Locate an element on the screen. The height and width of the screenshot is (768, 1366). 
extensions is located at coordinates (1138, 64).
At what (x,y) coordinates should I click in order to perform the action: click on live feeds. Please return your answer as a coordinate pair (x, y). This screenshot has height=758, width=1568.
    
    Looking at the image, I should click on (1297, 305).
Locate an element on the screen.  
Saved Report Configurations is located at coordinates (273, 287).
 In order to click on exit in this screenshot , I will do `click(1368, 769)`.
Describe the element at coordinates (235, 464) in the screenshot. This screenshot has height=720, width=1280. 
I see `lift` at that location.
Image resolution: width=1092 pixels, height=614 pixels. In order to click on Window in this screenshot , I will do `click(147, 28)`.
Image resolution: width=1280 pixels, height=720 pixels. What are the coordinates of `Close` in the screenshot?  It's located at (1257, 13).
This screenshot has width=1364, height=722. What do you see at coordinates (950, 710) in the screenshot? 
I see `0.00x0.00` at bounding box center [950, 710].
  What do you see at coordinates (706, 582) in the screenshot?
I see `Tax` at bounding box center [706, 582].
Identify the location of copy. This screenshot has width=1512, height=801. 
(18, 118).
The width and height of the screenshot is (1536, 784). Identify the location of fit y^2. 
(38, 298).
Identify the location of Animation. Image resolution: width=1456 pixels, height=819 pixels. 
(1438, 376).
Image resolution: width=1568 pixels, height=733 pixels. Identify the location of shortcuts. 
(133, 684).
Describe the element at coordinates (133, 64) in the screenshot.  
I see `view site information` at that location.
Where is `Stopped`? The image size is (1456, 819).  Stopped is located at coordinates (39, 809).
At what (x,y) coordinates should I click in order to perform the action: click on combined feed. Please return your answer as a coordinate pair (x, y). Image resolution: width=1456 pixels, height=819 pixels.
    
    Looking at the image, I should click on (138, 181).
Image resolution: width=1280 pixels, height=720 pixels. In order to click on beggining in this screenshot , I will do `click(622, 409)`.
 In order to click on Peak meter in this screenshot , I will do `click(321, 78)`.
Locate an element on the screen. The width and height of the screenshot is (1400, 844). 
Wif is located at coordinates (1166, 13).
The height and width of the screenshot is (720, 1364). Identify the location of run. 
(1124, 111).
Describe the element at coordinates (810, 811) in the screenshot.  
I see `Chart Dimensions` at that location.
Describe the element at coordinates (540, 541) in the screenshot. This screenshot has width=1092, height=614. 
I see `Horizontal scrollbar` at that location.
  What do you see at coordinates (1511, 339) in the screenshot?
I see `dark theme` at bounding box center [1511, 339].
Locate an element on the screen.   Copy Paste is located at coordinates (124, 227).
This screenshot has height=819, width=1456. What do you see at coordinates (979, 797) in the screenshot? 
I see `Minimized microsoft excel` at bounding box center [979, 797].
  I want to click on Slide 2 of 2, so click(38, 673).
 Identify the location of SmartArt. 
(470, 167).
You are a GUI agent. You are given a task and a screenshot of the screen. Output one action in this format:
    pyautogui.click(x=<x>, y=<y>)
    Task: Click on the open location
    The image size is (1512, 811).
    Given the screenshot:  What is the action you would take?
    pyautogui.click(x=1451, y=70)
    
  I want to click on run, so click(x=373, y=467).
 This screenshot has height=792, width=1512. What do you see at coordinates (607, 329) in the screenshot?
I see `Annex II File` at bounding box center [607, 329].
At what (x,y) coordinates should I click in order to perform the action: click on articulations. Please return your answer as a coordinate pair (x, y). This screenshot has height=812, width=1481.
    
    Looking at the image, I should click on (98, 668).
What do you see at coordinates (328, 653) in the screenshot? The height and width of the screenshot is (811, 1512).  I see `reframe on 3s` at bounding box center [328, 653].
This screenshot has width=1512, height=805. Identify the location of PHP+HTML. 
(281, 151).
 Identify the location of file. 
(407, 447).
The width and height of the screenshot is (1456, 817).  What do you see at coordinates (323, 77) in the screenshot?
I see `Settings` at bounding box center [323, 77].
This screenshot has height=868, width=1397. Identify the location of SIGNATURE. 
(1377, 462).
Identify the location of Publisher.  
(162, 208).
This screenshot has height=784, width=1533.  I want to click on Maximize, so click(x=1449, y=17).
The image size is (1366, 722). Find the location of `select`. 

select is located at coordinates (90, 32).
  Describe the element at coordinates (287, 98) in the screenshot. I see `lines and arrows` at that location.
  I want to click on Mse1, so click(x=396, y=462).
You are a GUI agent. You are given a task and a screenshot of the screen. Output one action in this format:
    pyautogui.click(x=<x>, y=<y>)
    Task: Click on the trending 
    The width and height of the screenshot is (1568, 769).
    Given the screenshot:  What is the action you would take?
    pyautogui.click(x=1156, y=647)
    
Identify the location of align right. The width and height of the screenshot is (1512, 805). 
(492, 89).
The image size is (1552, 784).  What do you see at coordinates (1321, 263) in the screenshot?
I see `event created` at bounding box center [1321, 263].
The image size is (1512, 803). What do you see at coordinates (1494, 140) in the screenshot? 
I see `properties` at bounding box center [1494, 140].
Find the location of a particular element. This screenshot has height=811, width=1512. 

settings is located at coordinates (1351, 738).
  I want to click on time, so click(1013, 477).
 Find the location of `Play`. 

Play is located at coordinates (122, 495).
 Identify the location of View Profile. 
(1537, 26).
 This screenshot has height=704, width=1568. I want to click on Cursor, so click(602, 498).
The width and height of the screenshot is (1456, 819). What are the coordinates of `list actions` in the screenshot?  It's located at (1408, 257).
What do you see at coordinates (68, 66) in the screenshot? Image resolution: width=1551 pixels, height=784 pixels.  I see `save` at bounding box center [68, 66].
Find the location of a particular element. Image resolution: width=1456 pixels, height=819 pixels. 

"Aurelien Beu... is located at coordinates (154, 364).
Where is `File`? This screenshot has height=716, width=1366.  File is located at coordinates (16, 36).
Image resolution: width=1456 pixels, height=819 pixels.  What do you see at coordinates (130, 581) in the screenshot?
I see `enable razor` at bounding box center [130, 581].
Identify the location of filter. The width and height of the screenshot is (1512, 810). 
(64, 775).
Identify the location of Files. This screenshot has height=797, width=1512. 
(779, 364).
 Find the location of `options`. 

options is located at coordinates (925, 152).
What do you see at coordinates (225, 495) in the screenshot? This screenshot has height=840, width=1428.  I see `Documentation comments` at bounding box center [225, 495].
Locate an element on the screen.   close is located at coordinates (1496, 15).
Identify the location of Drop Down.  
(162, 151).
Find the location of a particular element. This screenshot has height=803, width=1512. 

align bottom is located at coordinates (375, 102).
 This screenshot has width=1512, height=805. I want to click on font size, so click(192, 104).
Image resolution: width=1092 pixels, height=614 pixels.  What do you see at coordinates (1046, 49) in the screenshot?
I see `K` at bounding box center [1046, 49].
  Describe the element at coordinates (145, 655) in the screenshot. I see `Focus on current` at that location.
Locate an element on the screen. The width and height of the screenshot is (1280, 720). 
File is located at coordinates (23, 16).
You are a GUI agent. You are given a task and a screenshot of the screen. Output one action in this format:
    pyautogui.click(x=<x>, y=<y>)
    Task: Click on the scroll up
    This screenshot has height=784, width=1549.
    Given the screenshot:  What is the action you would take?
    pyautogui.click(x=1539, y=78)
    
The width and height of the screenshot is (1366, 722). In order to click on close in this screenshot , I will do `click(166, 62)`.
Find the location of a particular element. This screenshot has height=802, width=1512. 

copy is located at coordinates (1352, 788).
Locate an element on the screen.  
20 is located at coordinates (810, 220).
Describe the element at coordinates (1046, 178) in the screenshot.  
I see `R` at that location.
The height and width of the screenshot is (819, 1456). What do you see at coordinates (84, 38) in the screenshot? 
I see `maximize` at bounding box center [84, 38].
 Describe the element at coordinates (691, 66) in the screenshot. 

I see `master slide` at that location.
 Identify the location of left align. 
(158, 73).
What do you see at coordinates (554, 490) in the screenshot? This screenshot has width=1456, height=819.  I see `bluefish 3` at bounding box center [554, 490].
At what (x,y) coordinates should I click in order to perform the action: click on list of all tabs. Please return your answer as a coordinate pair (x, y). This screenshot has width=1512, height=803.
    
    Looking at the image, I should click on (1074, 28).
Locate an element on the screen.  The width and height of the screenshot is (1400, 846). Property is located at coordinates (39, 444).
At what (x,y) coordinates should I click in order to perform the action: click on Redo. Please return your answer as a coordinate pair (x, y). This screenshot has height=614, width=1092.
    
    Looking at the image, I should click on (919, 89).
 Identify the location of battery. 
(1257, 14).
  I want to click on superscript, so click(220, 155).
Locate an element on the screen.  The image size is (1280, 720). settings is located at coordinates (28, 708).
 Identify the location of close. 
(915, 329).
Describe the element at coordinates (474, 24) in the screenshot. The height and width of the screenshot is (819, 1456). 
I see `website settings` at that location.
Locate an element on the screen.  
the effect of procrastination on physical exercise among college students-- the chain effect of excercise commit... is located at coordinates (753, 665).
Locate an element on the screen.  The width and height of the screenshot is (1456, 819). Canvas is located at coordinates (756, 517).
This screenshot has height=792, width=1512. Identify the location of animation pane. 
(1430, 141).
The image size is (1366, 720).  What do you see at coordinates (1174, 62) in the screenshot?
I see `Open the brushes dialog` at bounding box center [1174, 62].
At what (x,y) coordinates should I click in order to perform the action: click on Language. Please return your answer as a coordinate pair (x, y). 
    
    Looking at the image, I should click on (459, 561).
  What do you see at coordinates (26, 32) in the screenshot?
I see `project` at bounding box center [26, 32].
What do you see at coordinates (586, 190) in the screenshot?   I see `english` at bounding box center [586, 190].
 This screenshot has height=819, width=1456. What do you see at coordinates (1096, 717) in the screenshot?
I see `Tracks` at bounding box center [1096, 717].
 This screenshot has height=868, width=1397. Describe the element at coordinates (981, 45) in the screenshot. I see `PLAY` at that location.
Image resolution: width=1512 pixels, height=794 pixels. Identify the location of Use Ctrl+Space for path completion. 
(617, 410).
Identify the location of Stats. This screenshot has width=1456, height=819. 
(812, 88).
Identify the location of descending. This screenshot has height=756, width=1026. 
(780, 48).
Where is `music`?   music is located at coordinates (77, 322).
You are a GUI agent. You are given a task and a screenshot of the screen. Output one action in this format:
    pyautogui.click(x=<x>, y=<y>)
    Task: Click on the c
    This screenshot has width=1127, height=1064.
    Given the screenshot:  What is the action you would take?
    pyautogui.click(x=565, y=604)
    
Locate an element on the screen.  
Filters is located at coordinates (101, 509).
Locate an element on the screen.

* [WHAT IS REQUIRED] Change "pixels" to "px" in the stretch from the line containing "Find the location of a particular element. Image" through the line containing "coordinates (16, 36).", and give those lines back with nothing else altered.

* [WRITTEN RESPONSE]
Find the location of a particular element. Image resolution: width=1456 px, height=819 px. 

"Aurelien Beu... is located at coordinates (154, 364).
Where is `File`? This screenshot has height=716, width=1366.  File is located at coordinates (16, 36).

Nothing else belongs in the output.